Не дремали и фашисты. Они также нередко использовали тёмное время для своих операций.

Для шести армий, а также и резервных подразделений Западного фронта, державших оборону на протяжении 340 километров — от Осташкова до Ельни, уходящие сутки выдались «спокойными» в отличие от соседей на Брянском фронте. Там фашисты прорвали оборону, проутюжили танками 60 километров и заняли город Севск.

По радио из Москвы несколько раз читали сводку Совинформбюро: «В течение первого октября наши войска вели бои с противником на всём фронте».

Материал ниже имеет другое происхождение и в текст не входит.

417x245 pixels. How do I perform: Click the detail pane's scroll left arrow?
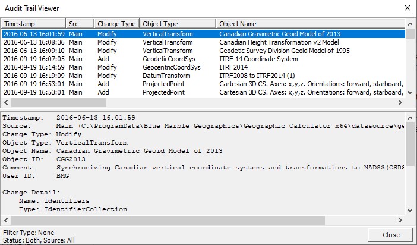click(6, 220)
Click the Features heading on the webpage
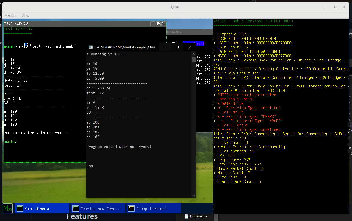 pyautogui.click(x=82, y=216)

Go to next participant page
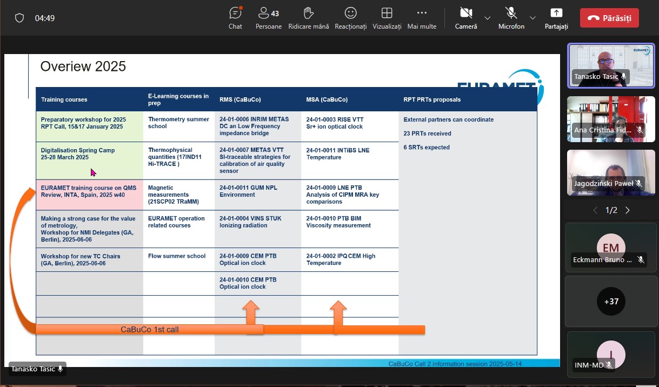[x=628, y=210]
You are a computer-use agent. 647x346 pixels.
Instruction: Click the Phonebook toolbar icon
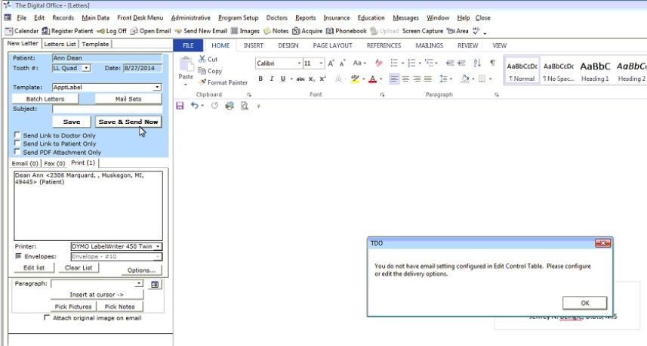(x=346, y=31)
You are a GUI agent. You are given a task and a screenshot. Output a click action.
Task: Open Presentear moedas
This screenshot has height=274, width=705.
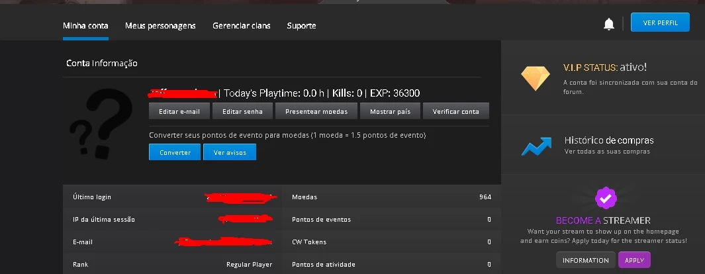pyautogui.click(x=316, y=111)
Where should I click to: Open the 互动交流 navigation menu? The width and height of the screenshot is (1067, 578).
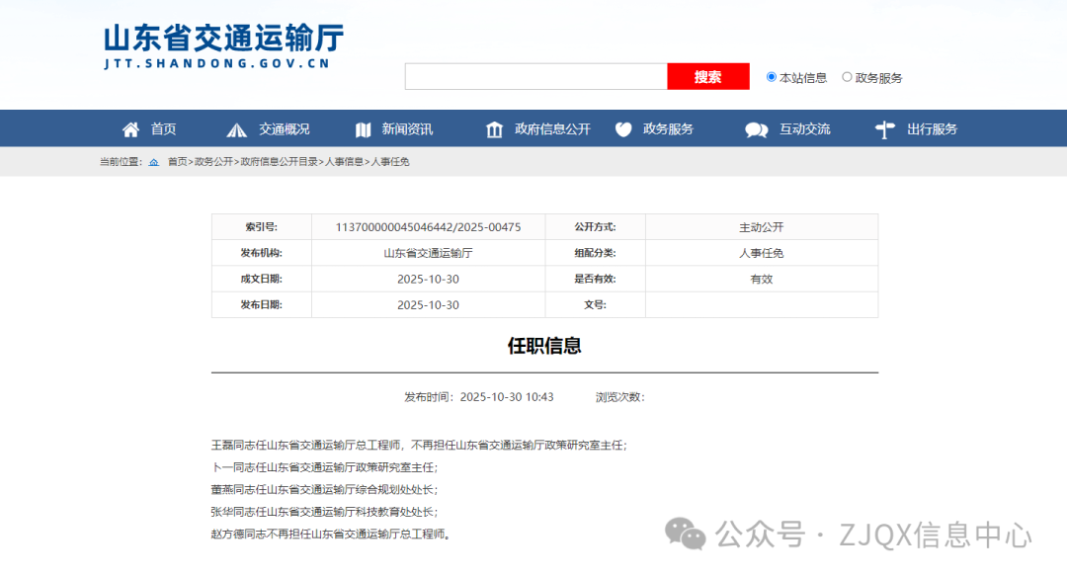pyautogui.click(x=804, y=129)
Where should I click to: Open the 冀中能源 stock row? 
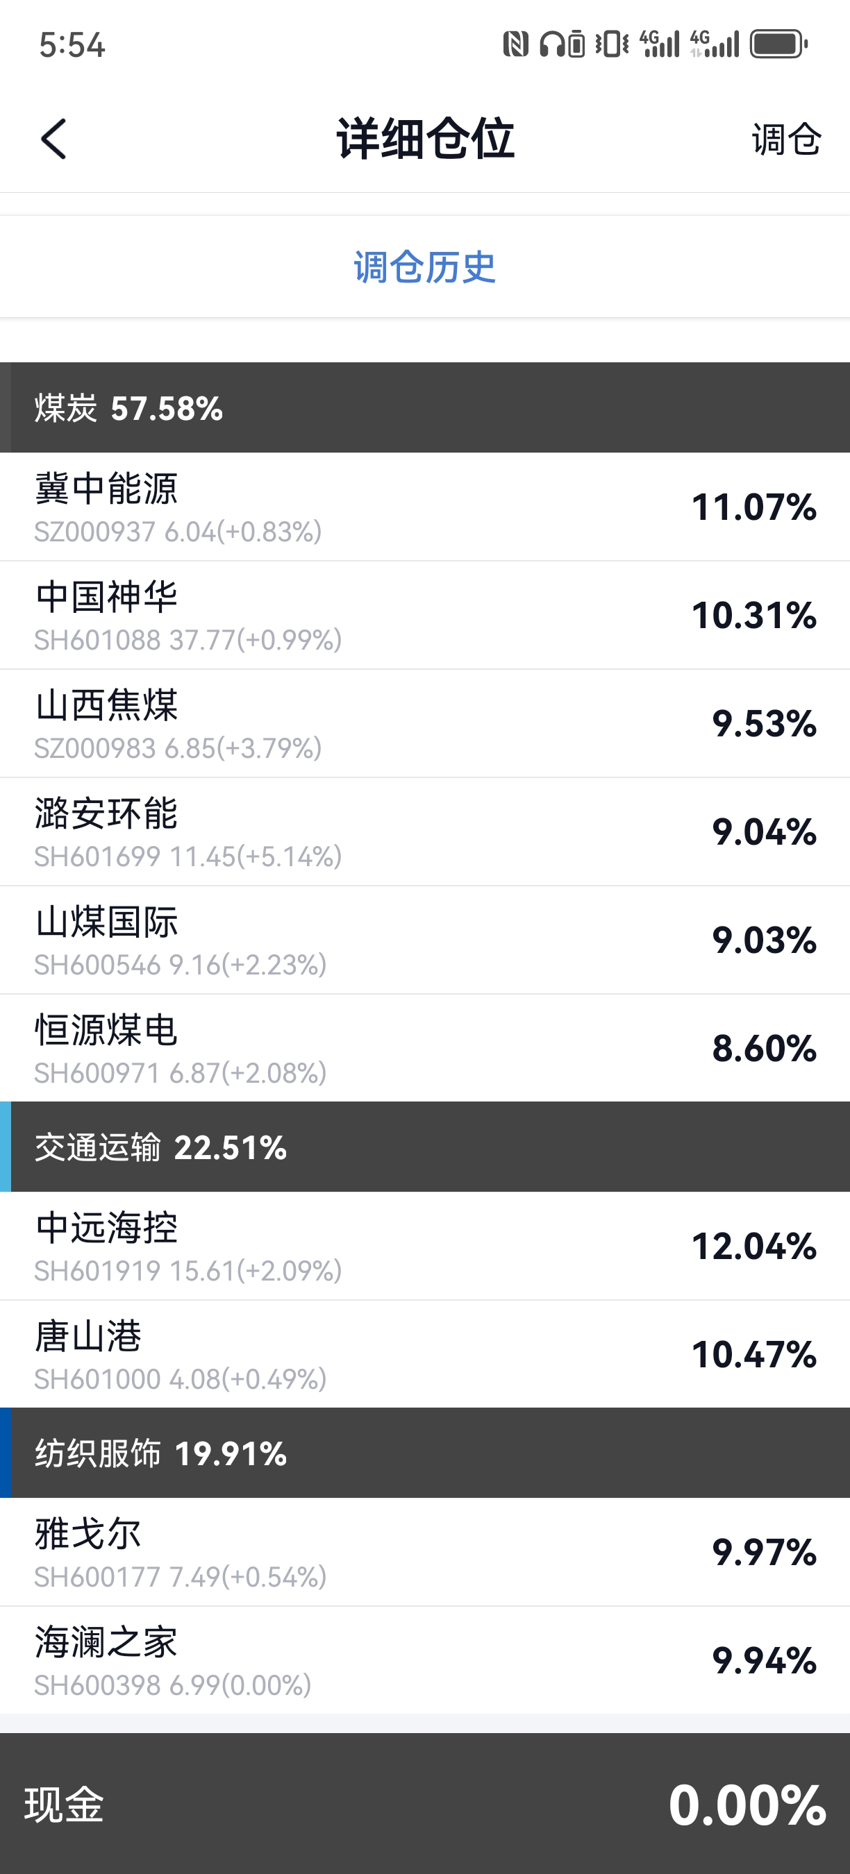pos(425,507)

Теми же сутками в Москве, казавшейся многим и из-под Вязьмы очень-очень далёкой, закончилась конференция, где Англия и Америка дали обязательство поставлять в СССР (до июня 1942 года) ежемесячно — 400 самолётов, 500 танков, 200 противотанковых ружей, тысячи тонн алюминия, свинца, олова, молибдена, броневых листов для танков; зенитные пушки, противотанковые орудия.

Англосаксы и американцы, похоже, были довольны, что у них открылась халява — хапнуть большие деньги на бойне, которую они же и устроили, подтолкнув немцев на войну против Советского Союза.